Modes of action of neutral collagenase and gelatinase on collagen fiber.(a) Initial step: Collagen degradation begins with neutral collagenase cutting a triple helix into N-ter ¾ and C-ter ¼ fragments. (b) Final step: The ¾ and ¼-length tropocollagen α-chain fragments unwind, exposing its leu-pro bonds to gelatinase and it is degraded to small peptides
Collagenase and gelatinase are produced by fibroblasts and neutrophils. Although catalytically identical, the respective cells utilize different genes with homologous but nonidentical amino acid sequences (Table 8.5). The fibroblast enzymes are larger and produced in a different environment from the neutrophil enzyme. Fibroblast gelatinase cleaves monocyte chemoattractant protein-3 (MCP-3), which prevents leukocyte infiltration of developing or remodeling tissues. The MCP-3 cleavage products bind to and inhibit a monocyte receptor that intact MCP-3 activates on monocytes and neutrophils. MCP3 is cleaved because it binds to the hemopexin domain of fibroblast gelatinase (MMP-2), but not to the corresponding domain of neutrophil gelatinase (MMP-9). Neutrophilic granulocytes are absent during development, but present in large numbers following tissue damage or infection when intact MCP3 actively recruits granulocytes to the affected region (Sect. 13.3.1).
Summary
There are 28 matrilysins that degrade various stromal proteins, most importantly fibrous collagen: MMP-1 and -8 (collagenases) and MMP-2 and -9 (gelatinases).
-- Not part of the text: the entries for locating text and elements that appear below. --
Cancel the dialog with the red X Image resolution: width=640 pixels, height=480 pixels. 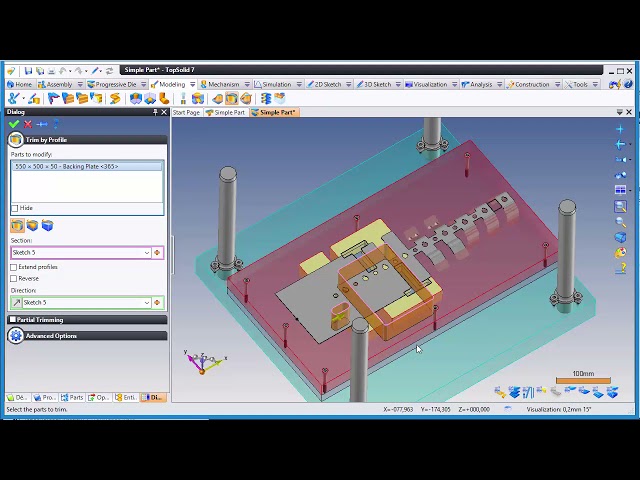(28, 124)
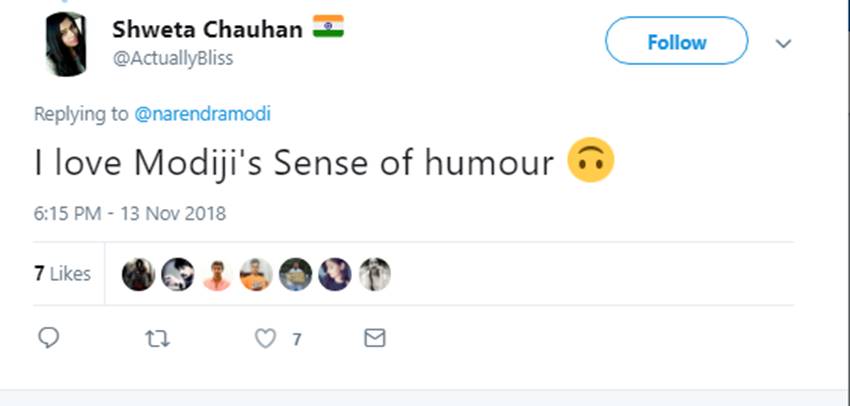Click the upside-down face emoji
Image resolution: width=850 pixels, height=406 pixels.
point(590,163)
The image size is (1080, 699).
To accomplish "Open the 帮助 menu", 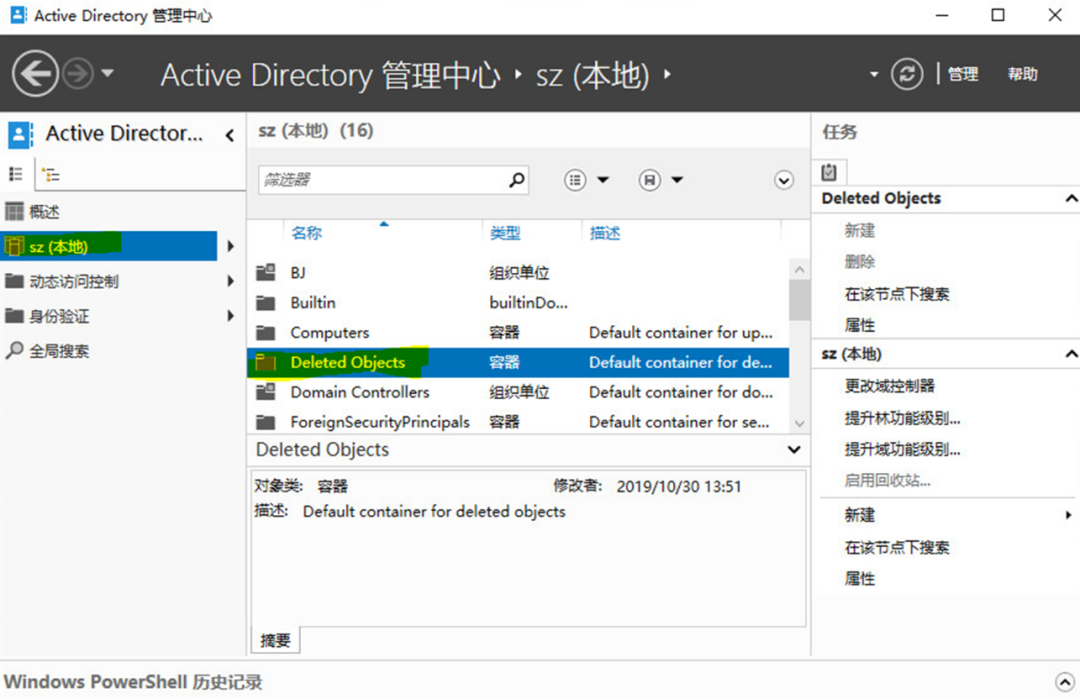I will click(1022, 73).
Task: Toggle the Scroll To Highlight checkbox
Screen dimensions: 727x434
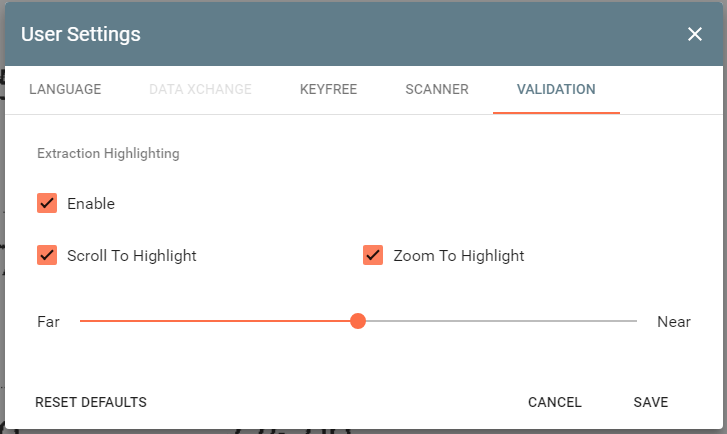Action: point(47,255)
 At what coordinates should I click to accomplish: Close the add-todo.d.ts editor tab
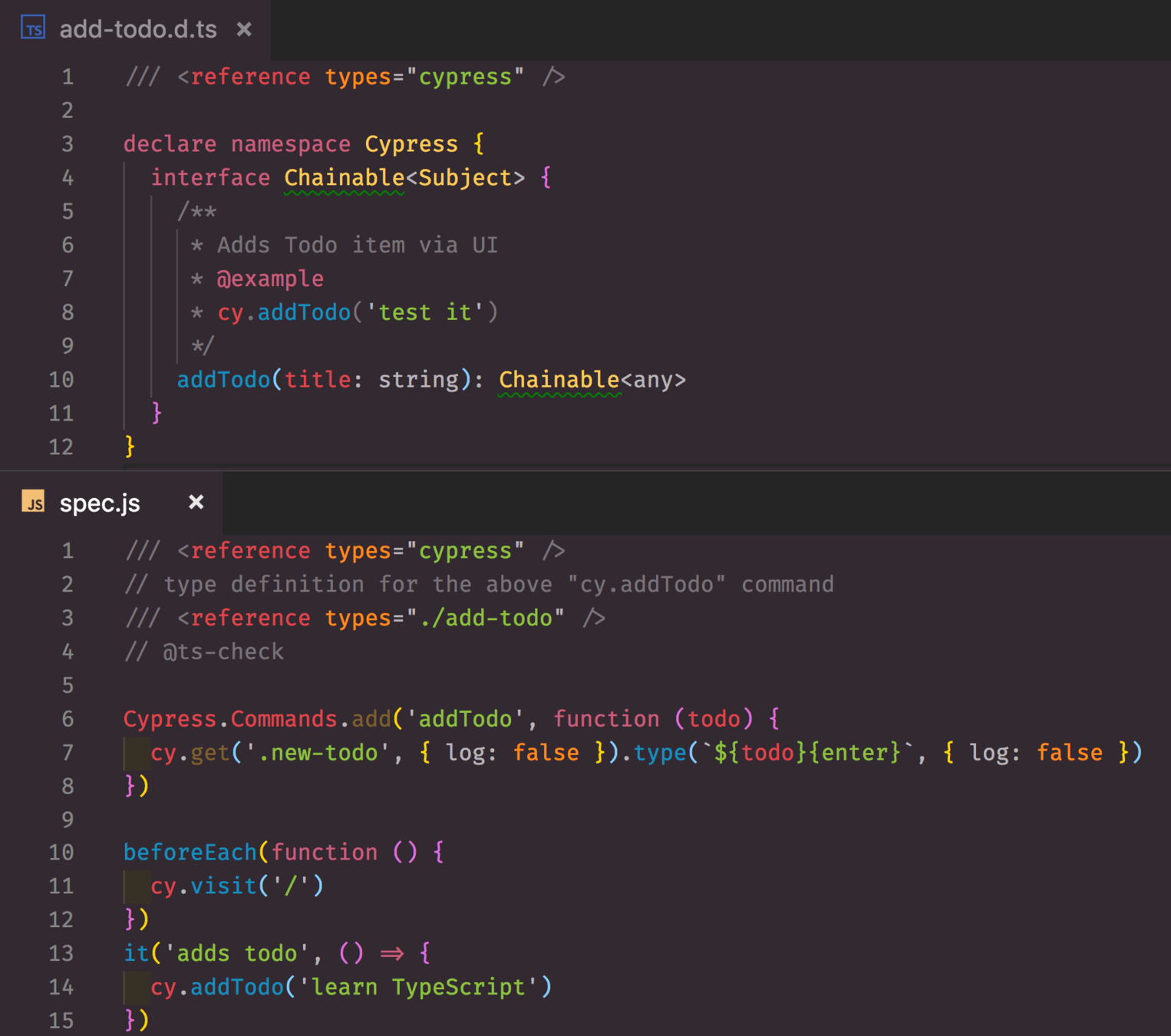click(x=244, y=29)
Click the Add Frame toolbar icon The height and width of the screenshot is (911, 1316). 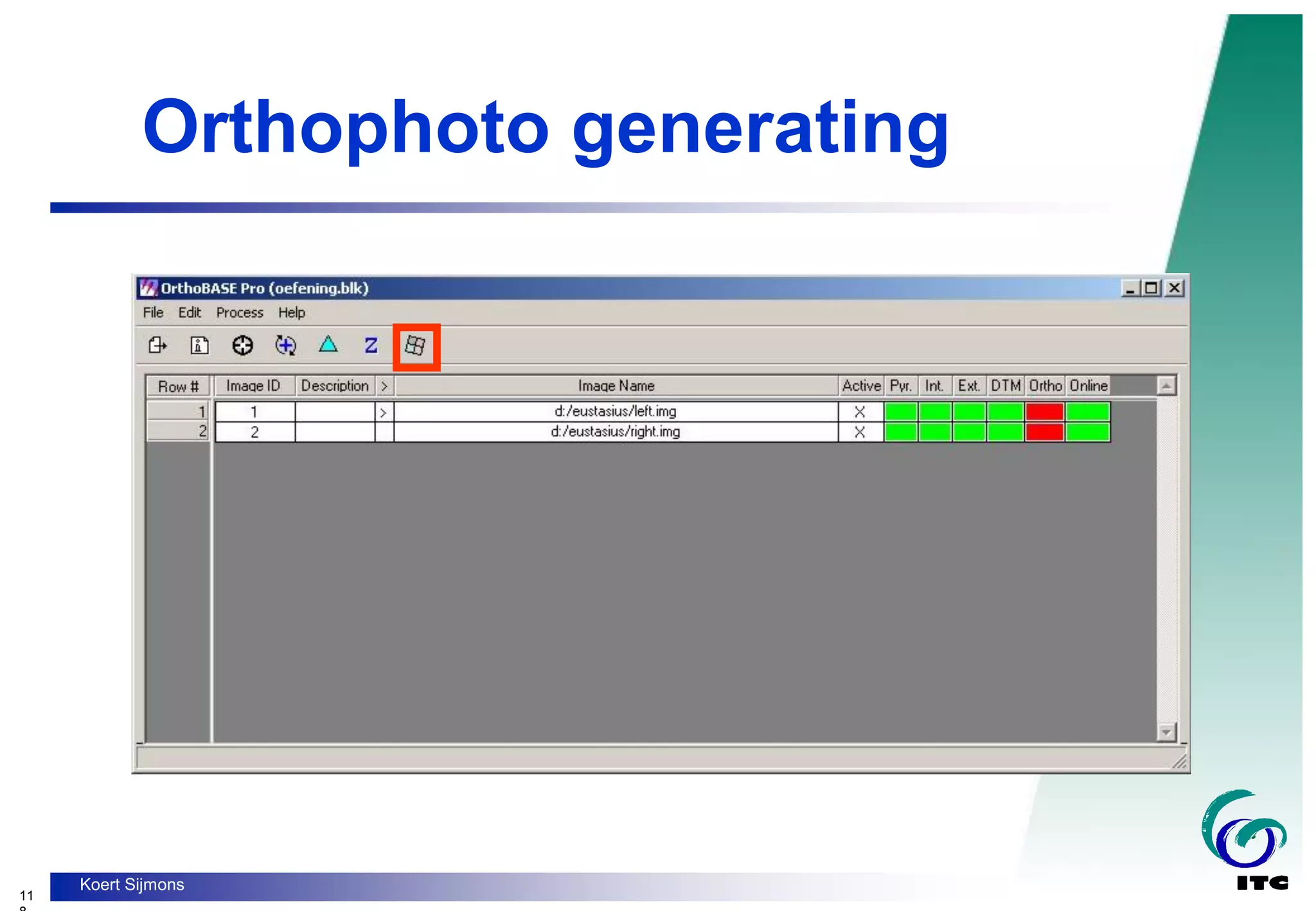(x=157, y=346)
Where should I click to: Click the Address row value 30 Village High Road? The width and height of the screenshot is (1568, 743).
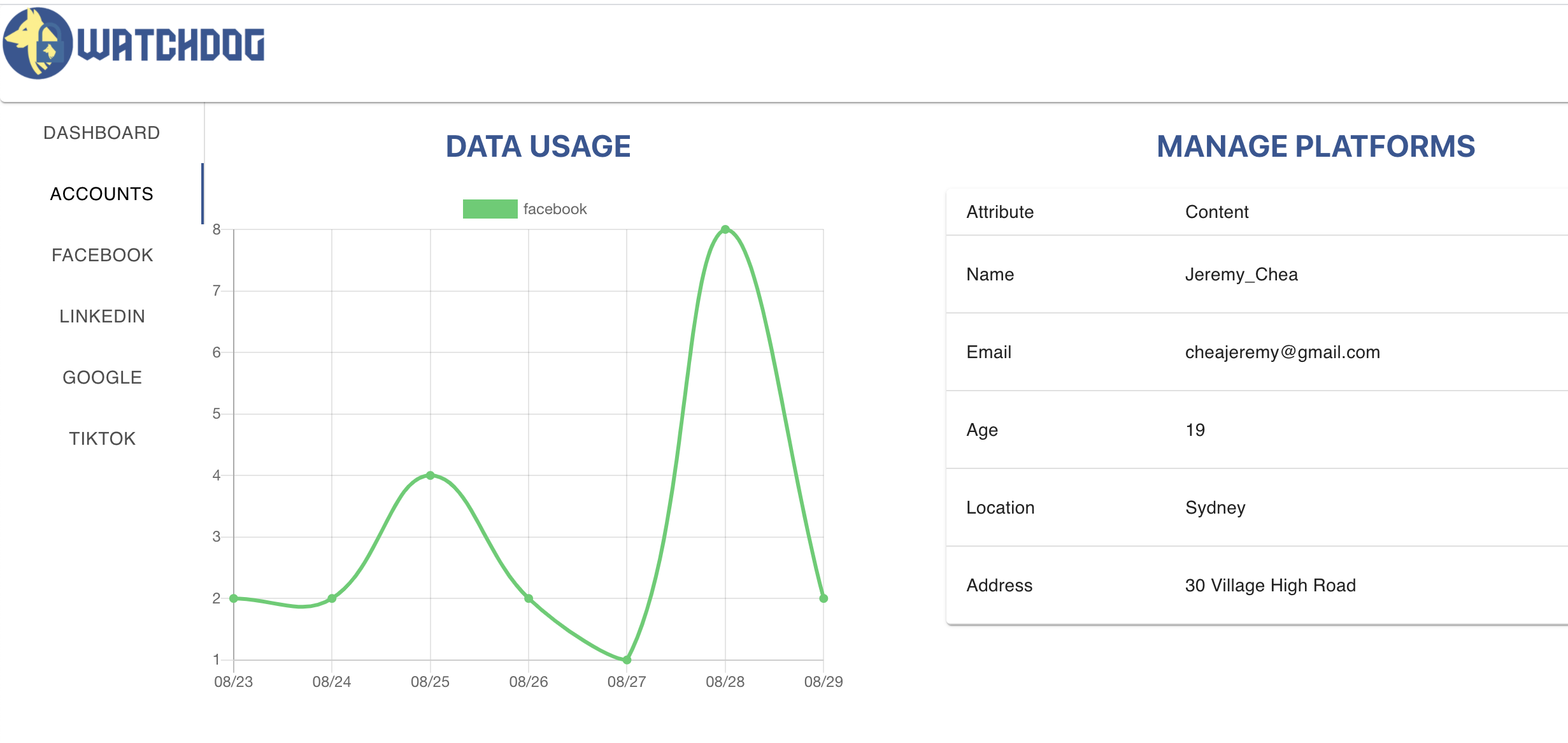click(1270, 586)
Collagenases cleave all three tropocollagen polypeptides into large N-terminal and small C-terminal fragments that spontaneously unwind, exposing leu-pro bonds. Gelatinase cleaves these bonds to short peptides that are endocytosed and digested to amino acids in lysosomal vesicles. The collagenases and gelatinases are expressed by fibroblasts and neutrophils, respectively. They are separately encoded: fibroblast gelatinase will hydrolyze monocyte chemoattractant protein-3 (MCP-3), preventing inflammation during development when neutrophils are absent. Neutrophil gelatinase cannot cleave MCP-3.